- **What you need to do**
Transcribe only the lines of the listing below from the one holding "Click the 4.00 time axis tick label" through the one holding "Given: Click Total Workstations heading", inclusive, without any change.

- **Supplied material**
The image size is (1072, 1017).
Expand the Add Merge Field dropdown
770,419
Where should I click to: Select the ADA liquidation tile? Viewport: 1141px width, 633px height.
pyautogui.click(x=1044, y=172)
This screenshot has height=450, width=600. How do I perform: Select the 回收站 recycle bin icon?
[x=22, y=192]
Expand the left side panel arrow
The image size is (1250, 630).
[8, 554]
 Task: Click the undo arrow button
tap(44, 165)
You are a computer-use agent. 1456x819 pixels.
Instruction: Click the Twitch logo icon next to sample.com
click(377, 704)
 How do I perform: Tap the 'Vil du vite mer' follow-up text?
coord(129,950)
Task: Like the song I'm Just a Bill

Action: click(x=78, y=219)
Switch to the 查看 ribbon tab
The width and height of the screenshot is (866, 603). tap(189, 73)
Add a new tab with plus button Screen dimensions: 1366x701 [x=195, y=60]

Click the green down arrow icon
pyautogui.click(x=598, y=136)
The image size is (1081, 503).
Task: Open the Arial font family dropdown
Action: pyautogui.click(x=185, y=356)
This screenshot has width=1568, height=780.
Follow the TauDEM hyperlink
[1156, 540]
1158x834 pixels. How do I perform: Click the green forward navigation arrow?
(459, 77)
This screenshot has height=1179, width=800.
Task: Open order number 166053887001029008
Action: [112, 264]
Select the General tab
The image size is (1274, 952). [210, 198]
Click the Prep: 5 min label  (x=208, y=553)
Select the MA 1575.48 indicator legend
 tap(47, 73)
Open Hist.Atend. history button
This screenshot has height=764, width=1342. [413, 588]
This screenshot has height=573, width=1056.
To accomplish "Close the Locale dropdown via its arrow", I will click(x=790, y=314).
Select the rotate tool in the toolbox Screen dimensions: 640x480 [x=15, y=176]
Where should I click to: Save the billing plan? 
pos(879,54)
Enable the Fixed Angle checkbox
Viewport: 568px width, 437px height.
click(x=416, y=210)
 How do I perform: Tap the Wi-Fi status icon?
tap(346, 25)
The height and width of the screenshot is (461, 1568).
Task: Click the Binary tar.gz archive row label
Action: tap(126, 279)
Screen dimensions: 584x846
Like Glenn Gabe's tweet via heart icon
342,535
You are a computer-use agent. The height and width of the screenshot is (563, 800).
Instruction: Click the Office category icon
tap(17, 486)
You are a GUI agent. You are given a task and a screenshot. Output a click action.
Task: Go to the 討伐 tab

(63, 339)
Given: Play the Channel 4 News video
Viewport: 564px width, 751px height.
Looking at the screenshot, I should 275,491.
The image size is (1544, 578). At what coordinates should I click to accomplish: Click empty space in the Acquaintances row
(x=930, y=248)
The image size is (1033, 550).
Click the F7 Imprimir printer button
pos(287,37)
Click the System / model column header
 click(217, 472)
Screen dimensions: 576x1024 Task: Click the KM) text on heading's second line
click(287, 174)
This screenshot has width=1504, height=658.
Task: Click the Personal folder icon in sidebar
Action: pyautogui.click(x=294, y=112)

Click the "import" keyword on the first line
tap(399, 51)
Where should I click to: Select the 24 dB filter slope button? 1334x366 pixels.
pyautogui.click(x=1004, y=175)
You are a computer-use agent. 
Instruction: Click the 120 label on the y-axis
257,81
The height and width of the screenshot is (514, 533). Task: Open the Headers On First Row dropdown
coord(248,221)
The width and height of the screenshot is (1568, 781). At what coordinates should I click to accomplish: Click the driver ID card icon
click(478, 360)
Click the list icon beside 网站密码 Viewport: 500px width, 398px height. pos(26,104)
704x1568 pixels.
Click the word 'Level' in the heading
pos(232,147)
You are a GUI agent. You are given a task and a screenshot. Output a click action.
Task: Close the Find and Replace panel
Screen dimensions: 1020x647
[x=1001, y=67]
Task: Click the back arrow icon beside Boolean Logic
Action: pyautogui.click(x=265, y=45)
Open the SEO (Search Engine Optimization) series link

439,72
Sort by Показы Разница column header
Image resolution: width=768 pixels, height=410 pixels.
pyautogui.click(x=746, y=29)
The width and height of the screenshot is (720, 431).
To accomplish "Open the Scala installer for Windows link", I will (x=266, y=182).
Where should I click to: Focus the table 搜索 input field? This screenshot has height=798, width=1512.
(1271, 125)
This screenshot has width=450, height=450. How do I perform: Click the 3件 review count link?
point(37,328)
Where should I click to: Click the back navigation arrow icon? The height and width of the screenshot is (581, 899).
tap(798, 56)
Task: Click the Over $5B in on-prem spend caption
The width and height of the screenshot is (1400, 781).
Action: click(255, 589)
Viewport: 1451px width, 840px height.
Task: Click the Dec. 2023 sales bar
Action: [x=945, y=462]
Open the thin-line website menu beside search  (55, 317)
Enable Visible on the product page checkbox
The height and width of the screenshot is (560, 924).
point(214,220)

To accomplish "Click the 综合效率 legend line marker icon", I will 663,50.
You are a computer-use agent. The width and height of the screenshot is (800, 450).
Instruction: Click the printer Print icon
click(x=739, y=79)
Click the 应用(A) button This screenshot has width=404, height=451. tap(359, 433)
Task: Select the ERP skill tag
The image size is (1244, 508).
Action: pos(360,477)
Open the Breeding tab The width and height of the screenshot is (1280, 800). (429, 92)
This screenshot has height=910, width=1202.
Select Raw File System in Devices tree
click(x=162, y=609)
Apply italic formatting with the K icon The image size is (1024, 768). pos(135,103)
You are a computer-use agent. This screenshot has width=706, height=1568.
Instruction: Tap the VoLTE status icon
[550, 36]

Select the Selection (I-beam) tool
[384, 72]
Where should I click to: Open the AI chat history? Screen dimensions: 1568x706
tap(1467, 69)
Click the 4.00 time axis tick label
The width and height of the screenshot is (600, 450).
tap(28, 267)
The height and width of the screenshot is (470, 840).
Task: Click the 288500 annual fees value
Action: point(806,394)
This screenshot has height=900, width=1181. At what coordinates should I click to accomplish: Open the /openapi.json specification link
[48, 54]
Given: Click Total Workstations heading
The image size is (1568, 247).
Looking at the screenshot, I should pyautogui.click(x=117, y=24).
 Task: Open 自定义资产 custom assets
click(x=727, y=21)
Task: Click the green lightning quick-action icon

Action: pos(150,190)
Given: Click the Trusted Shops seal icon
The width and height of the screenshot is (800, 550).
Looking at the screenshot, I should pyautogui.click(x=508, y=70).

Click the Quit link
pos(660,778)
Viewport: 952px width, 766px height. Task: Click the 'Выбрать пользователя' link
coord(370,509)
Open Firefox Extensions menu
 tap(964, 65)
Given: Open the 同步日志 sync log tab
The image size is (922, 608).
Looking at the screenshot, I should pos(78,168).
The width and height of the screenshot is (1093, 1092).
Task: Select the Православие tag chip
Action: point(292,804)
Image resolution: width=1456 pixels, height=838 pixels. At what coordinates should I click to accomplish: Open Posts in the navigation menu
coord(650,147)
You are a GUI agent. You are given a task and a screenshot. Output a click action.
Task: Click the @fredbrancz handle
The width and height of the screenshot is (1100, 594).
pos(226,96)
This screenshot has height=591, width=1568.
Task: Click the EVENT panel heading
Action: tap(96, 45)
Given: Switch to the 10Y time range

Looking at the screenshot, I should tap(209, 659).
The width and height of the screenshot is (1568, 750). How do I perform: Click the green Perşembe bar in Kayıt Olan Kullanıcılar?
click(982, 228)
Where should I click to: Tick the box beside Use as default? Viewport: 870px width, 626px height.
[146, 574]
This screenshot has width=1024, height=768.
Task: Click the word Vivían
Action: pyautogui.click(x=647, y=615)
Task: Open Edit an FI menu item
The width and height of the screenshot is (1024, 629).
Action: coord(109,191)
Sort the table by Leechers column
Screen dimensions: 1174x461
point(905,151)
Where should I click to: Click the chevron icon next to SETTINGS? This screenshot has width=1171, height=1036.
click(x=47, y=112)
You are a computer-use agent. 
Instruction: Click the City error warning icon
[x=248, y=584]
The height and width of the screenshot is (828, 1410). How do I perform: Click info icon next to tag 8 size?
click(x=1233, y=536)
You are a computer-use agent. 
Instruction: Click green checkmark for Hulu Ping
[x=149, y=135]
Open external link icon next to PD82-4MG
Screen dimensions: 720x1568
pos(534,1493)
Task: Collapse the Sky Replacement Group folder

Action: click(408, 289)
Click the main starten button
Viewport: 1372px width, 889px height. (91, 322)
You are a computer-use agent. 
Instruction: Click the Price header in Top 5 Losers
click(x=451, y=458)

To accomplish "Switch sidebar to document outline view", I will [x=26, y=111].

- **Exercise solution**
Click the 4.00 time axis tick label
The width and height of the screenshot is (600, 450).
tap(28, 267)
The height and width of the screenshot is (470, 840).
Task: Click the 288500 annual fees value
Action: point(806,394)
This screenshot has height=900, width=1181. At what coordinates should I click to accomplish: Open the /openapi.json specification link
[48, 54]
Given: Click Total Workstations heading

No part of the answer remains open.